Wieder einmal steht der Aberglaube, aber auch die Willkür des Inquisitors im Vordergrund der Handlung, der seinen Einfluss zu seinem persönlichen Vorteil ausnutzt Verhaftungen und Verurteilungen zu vollstrecken, um sich fremden Besitz anzueignen oder sexuelle Gefälligkeiten gegen Strafaussetzung zu erpressen.

Inszenatorisch qualitativ auf sehr hohem Niveau besticht der Film vor allem durch seine authentischen Dialoge, den imposanten Kulissen und Kostümen, die die dargestellte Epoche perfekt ins rechte Licht rücken. 
Unter Verwendung originaler, mittelalterlicher Folterinstrumente werden nicht nur die Daumenschrauben angelegt, die Messlatte an graphisch dargestellten Foltereinlagen erreicht ungeahnte Höhen - auch wenn sie nicht den Großteil der Handlung ausmachen, so sind die wenigen Szenen dieser Art zumindest so intensiv gespielt und in Szene gesetzt, dass sie ihre Wirkung keinesfalls verfehlen. 
Vor allem die Schändung einer jungfräulichen Novizin durch einen Folterknecht ist - obwohl keinesfalls explizit dargestellt - durch geschickte Kameraeinstellungen so schockierend inszeniert, dass sie wie ein Tritt in die Magengrube des Zuschauers wirkt.

Die Handlung ist geradlinig und nachvollziehbar gestrickt und entwirft ein exaktes Bild damaliger Verhältnisse.
Zwar weniger prominent besetzt wie noch der Vorgänger - so überzeugen zumindest Erika Blanc in der Rolle der Gräfin von Salmenau und Anton Diffring als skrupelloser Hexenkommisar Balthasar von Ross. 
Johannes Buzalski und Reggie Nalder, die bereits aus "Hexen bis aufs Blut gequält" bekannt sind, füllen hier nahezu identische Rollen aus, während Herbert Fux aus dem Original gegen einen nicht minder glaubwürdigen, äußerst grobschlächtig und sadistisch veranlagten Folterer ersetzt wird, der den Delinquenten notfalls mit bloßen Händen den Hals umdreht.

Ohne zu übertreiben, aber der Titel "Hexen - Geschändet und zu Tode gequält" passt wie die Faust aufs Auge. Neben der gelungenen Skizzierung mittelalterlichen Aberglaubens und der Schurkerei der Inquisition, bietet Hovens Exploiter die komplette Bandbreite an Sadismen, Brutalitäten und sonstigen Greueltaten. Erica Blancs Dekollete´ist zwar üppig und freizügig, doch zumindest in sexueller Hinsicht hält sich der Film - bis auf beschriebene Vergewaltigung und den Versuch einer solchen - eher zurück. Die Kleider sind knapp geschnitten und die Busen der Darstellerinnen sehr einladend - doch allzu viel nackte Haut darf der Zuschauer hier nicht erwarten.

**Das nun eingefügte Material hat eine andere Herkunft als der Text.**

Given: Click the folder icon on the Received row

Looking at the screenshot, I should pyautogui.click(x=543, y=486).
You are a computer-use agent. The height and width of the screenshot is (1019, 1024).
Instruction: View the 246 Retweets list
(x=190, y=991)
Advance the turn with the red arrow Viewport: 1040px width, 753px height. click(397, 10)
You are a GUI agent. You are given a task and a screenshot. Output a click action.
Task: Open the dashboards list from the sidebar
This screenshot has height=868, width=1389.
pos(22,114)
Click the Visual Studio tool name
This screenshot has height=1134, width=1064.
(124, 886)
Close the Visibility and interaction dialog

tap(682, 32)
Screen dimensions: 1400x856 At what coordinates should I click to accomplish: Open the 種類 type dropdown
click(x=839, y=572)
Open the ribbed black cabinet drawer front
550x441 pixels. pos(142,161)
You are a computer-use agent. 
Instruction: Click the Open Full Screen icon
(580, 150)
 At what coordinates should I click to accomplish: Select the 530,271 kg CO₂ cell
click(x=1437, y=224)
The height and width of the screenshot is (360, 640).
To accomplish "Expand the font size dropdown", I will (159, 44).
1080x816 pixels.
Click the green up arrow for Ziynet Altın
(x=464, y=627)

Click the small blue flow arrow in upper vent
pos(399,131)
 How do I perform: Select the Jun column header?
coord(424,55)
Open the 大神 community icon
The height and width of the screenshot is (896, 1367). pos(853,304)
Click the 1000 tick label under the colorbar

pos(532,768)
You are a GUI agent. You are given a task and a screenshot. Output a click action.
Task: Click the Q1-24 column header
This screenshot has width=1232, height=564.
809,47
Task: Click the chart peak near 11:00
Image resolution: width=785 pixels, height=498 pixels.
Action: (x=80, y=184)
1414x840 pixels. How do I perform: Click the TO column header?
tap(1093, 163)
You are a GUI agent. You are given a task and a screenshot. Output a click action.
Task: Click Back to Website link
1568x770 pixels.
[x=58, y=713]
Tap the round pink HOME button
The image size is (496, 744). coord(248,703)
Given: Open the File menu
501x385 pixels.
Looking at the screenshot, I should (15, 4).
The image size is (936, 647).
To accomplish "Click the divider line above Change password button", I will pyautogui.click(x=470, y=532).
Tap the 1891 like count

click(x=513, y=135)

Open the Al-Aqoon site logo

Insgesamt ein sehr gelungener Beitrag zum Genre, wenn auch das Finale zu sehr in die Länge gezogen und das eigentliche Ende des Films zu abrupt und unbefriedigend ist. 
Trotz eines seichten Happy Ends bleiben viel zu viele Fragen unbeantwortet und schmälern den positiven Gesamteindruck des Films um mindestens einen Punkt!